Saturday, July 17, 2010
The topic of our first real discussion in my "Issues in Education" class was what role behaviourism should have in education. Behavioursim is the psychological approach of controlling behavior through the use of conditioning, or using reinforcemnt -- or as I define it: "drool-training." The classic example described is Pavlov's dog experiment. By ringing a bell when presenting food to his dogs, the dogs learned to associate the ringing of a bell with food, and would drool when the bell rings -- even if no food was around. This sort of behavior-training is the heart of behaviorism.
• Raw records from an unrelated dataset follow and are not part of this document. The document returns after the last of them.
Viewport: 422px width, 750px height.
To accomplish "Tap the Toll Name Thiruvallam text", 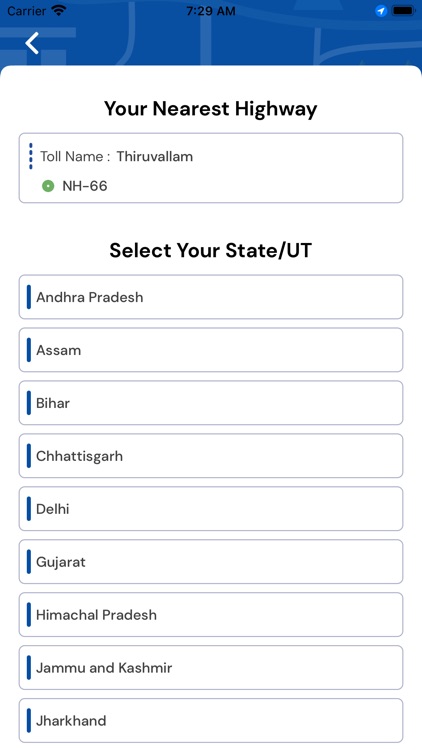I will click(116, 156).
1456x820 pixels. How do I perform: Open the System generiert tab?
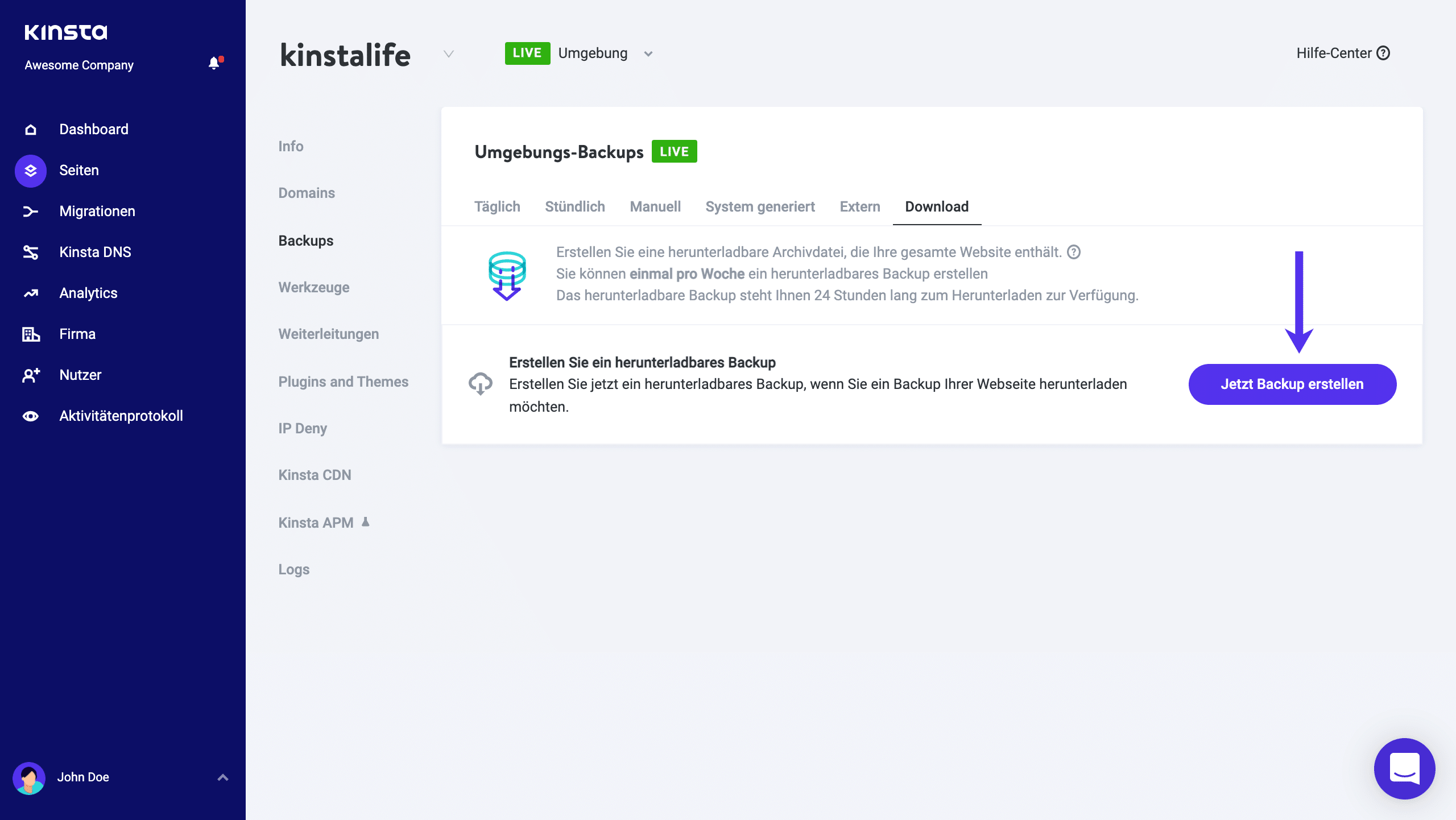[760, 206]
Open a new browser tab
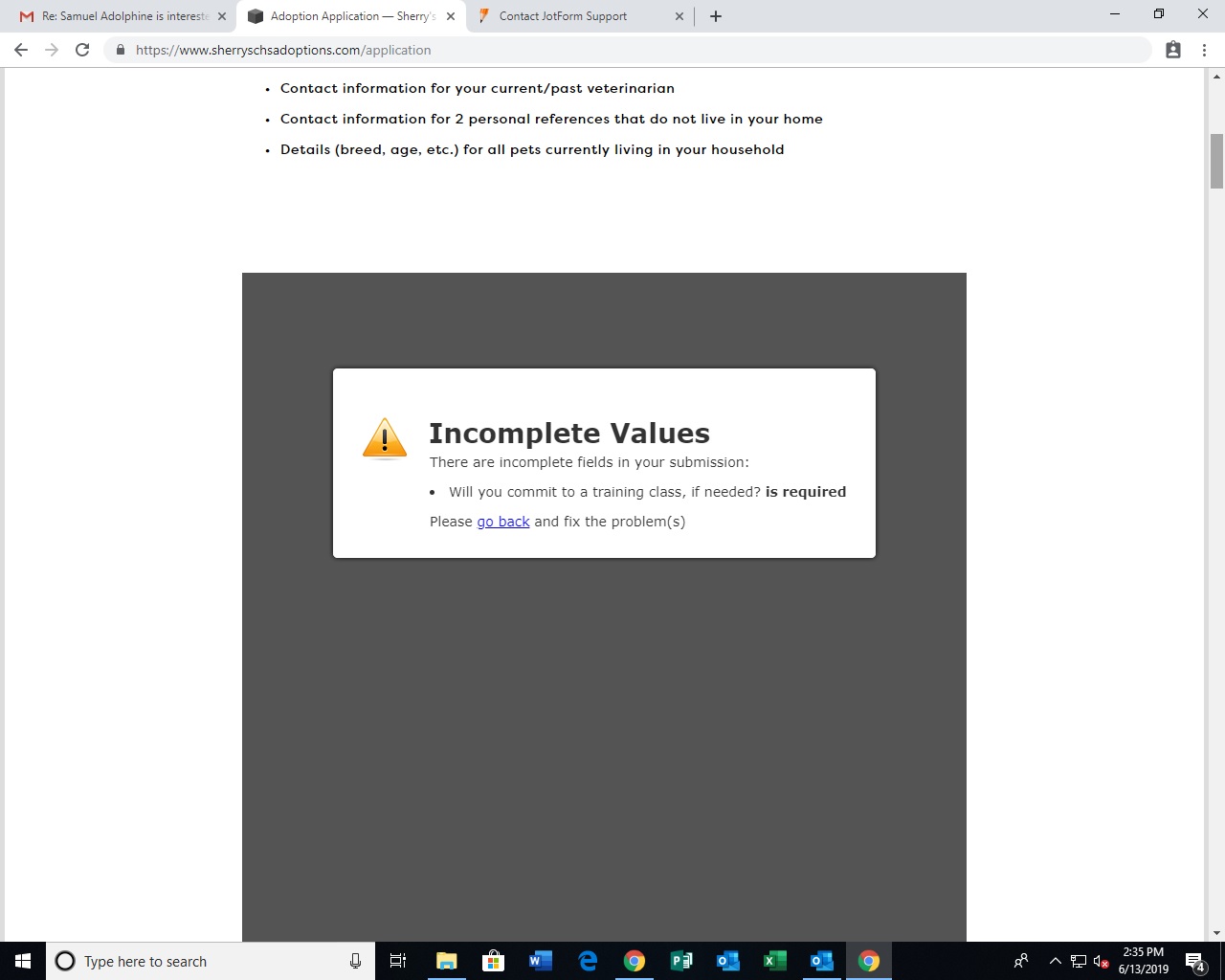Viewport: 1225px width, 980px height. click(x=716, y=16)
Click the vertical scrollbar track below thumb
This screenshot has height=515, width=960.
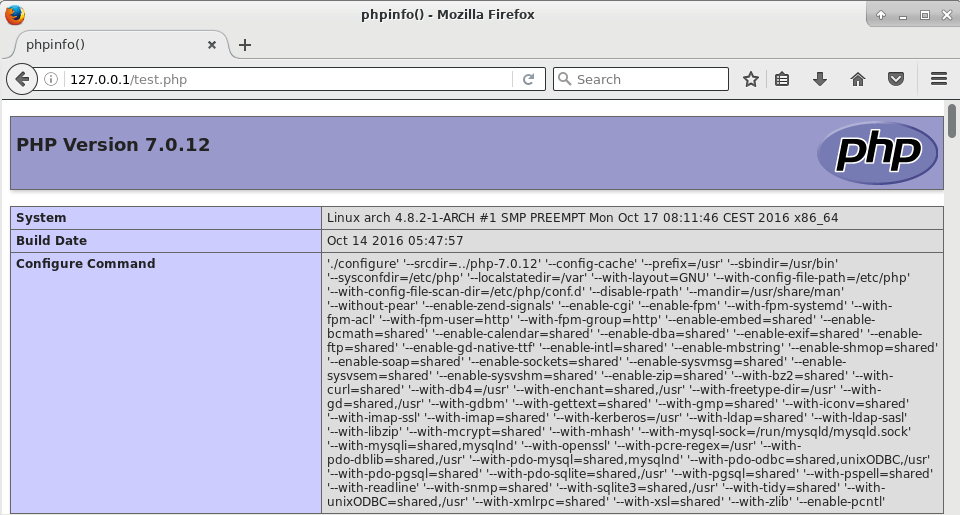952,350
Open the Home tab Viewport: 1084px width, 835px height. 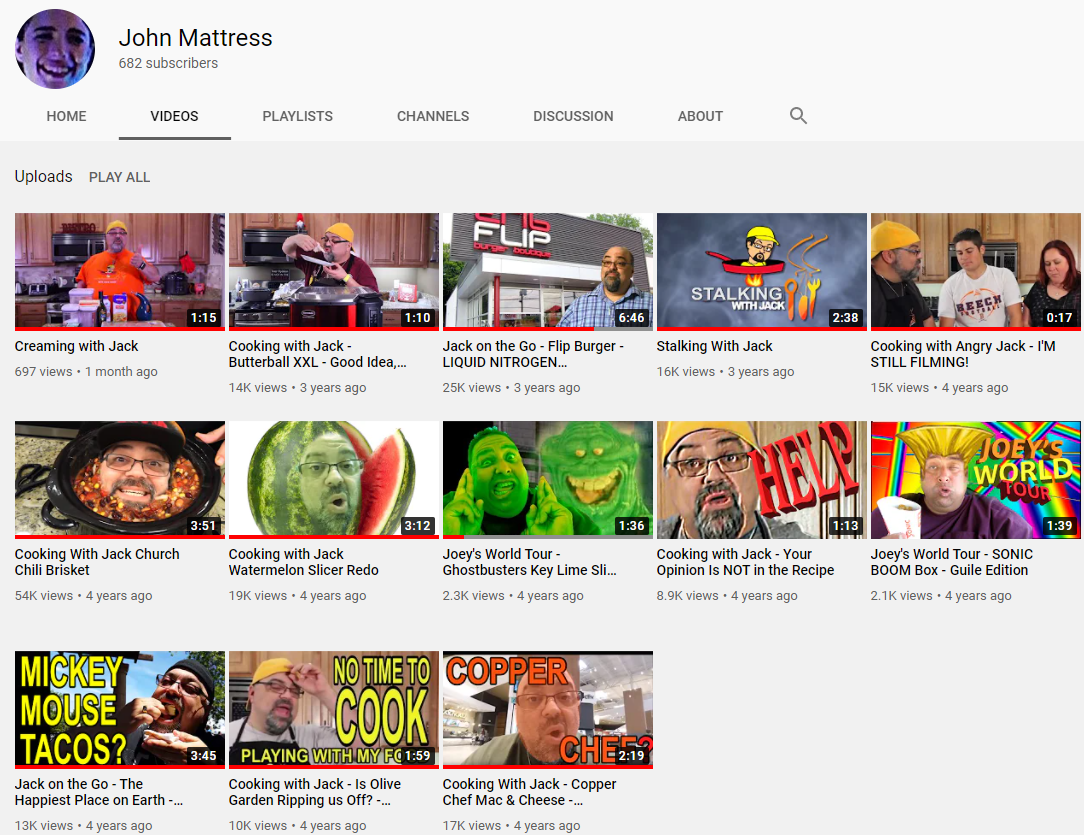tap(66, 116)
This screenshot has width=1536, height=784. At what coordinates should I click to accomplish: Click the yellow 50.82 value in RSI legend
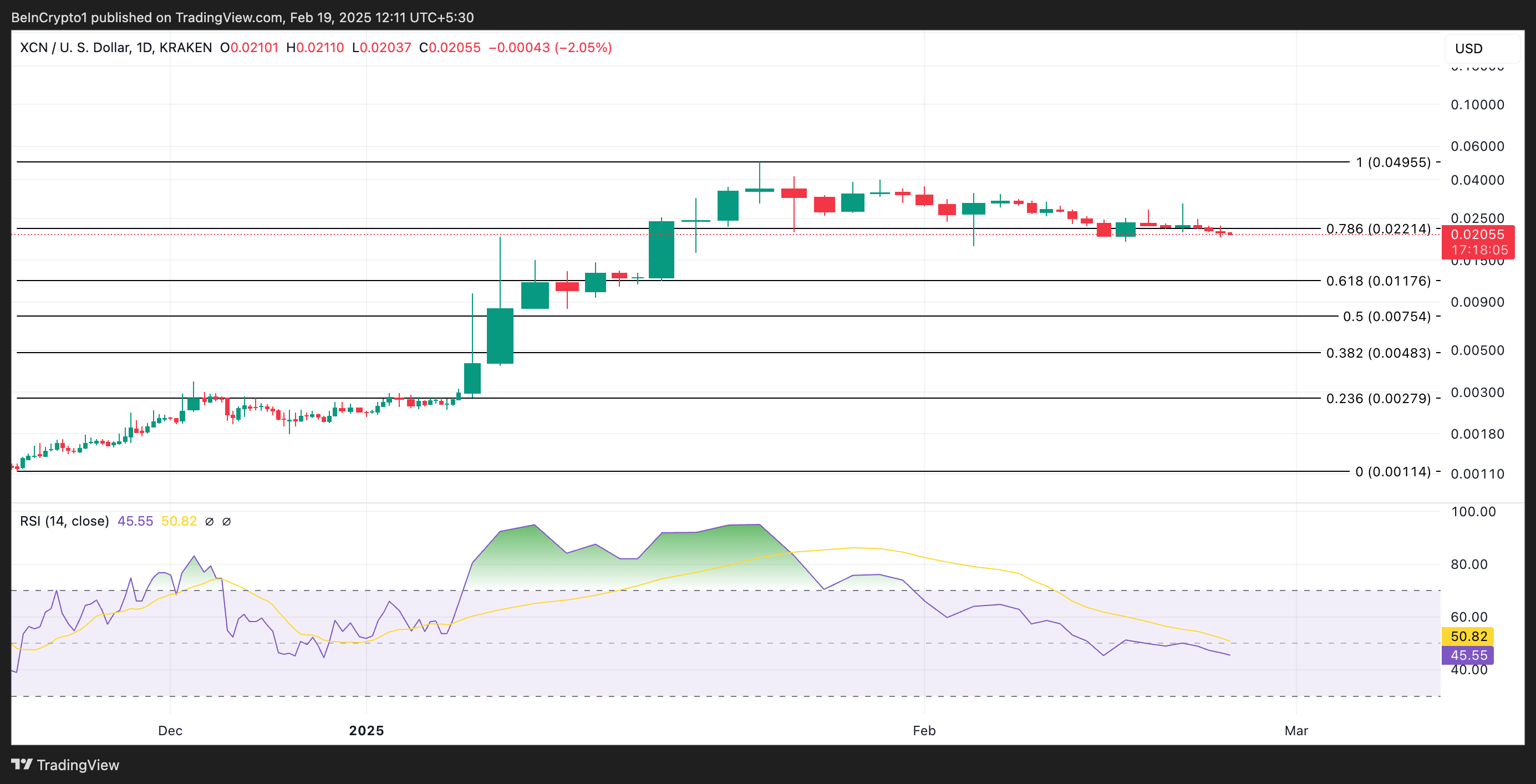click(179, 521)
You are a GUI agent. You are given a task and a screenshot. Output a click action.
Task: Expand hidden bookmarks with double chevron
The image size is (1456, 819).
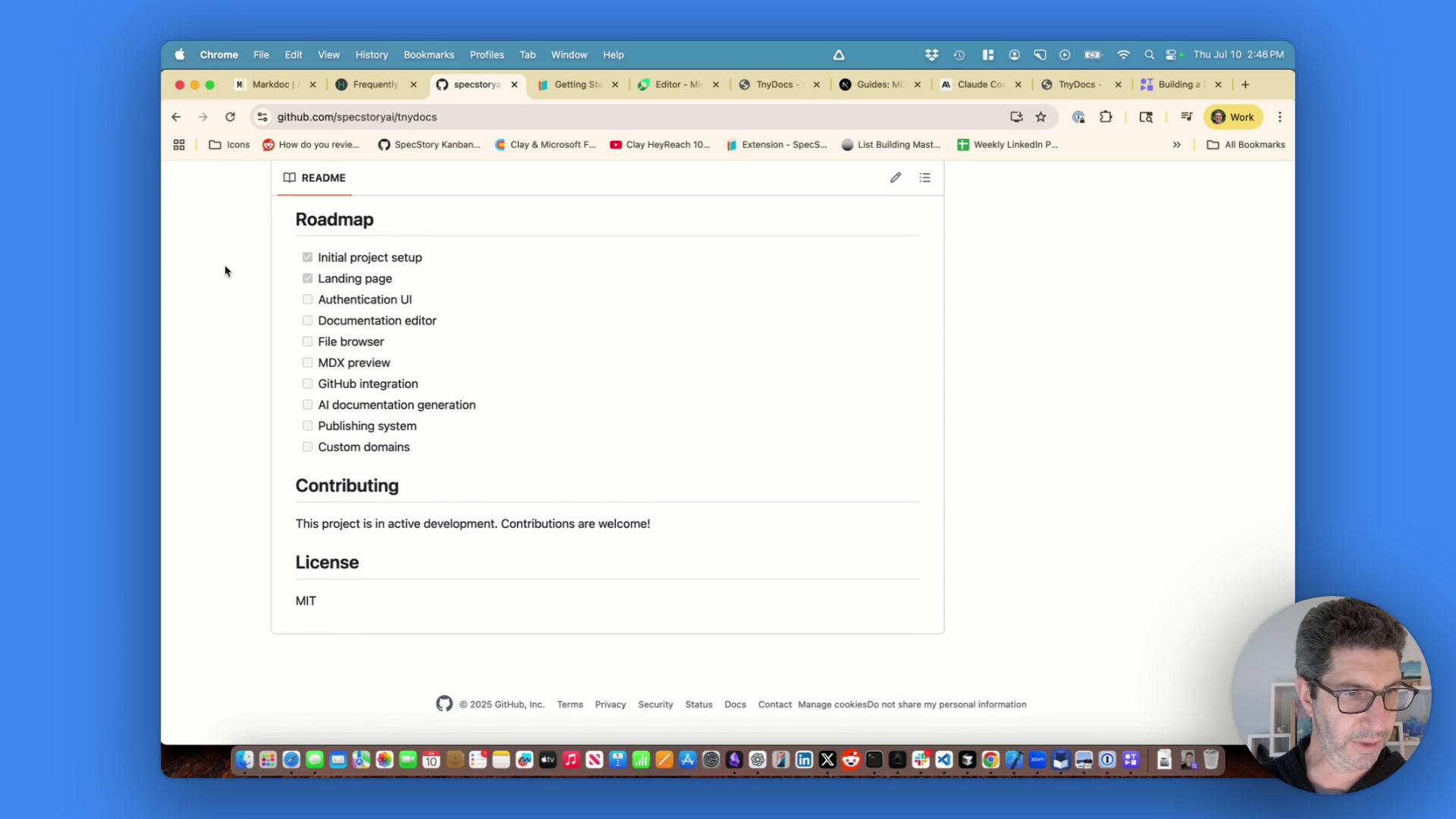[x=1176, y=145]
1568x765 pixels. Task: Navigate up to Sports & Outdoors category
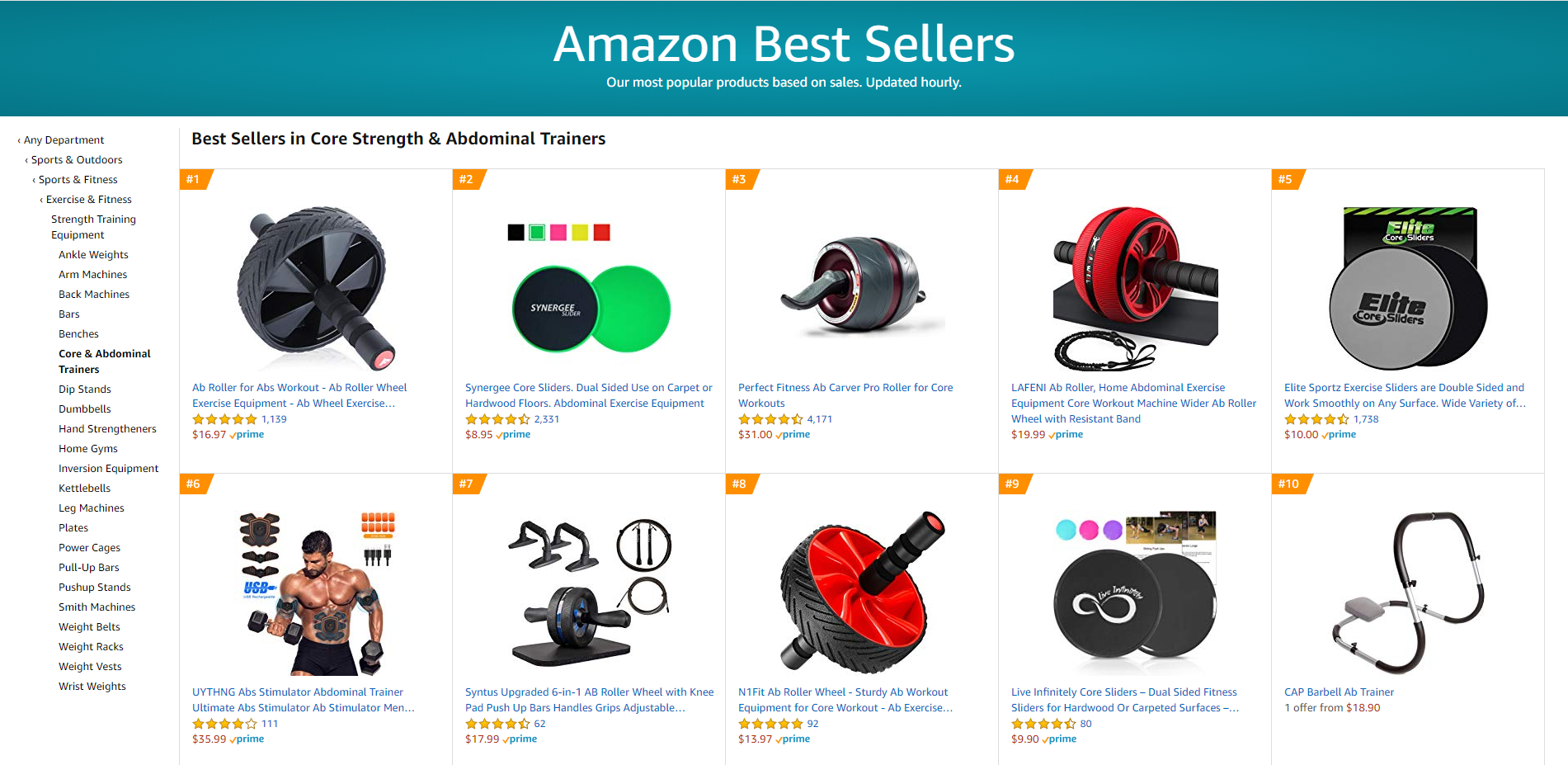(77, 160)
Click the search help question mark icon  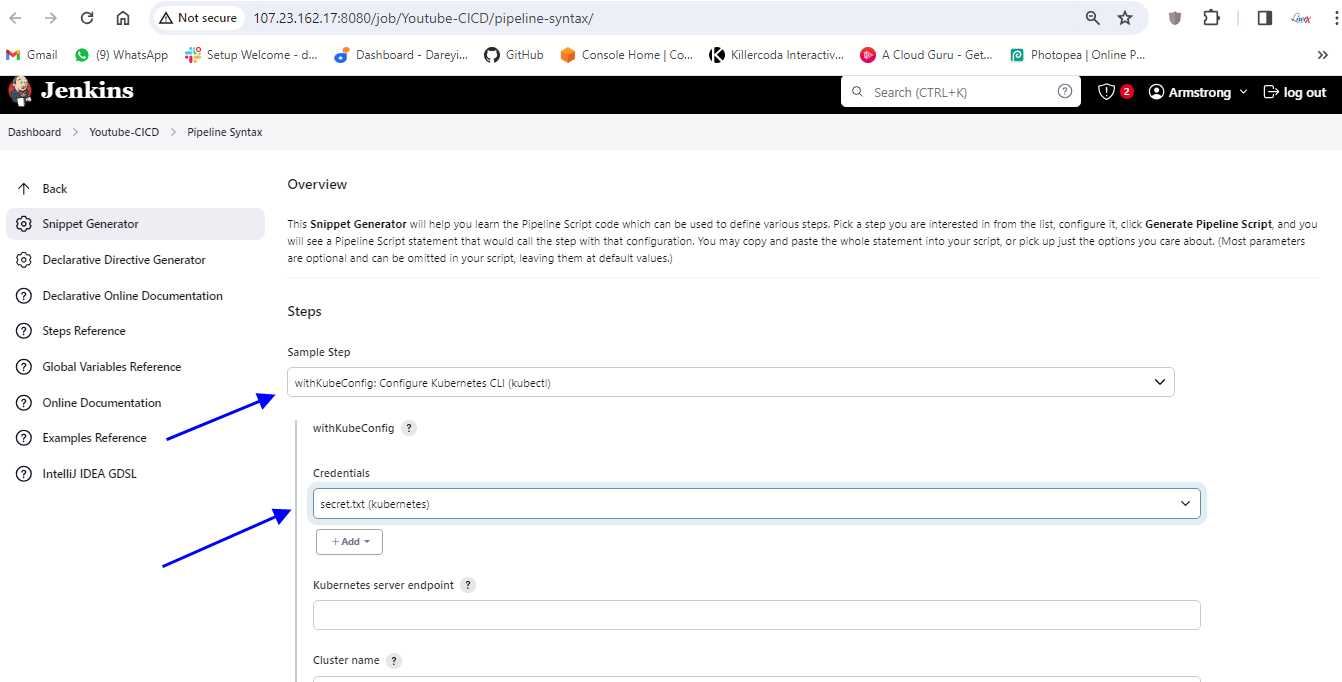1064,92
The articles we read - one pro-behaviorism by none other than B.F. Skinner himself - and another emphasizing the role of human choice, seemed to demonize behaviorists as manipulative, controlling tyrants. The beginning of the discussion seemed to center on this, and lean against the use of any sort of reinforcement training - i.e. the use of punishments, rewards, etc.
I felt alone in believing that behavioristic methods had some merit. I argued that behaviorism is quite natural -- we use it to train our cats and dogs -- even our young children. Some argued that students should be make their own choices, free from any external rewards or punishments.
The thing is, no choices are free from rewards or punishments -- ultimately, every choice we make has a consequence. I think the role of behaviorism in school is for students who haven't yet learned the consequences of their actions. So, for very young students, behaviorism in the form of gold stars and otherwise is certainly appropriate. Once students have learned that there are other rewards to doing right and consequences for doing bad, then behaviorism techniques should wane. It probably would not be appropriate in say a senior level class. For freshman -- possibly? Some freshman are already good at choosing wisely. Others are further behind.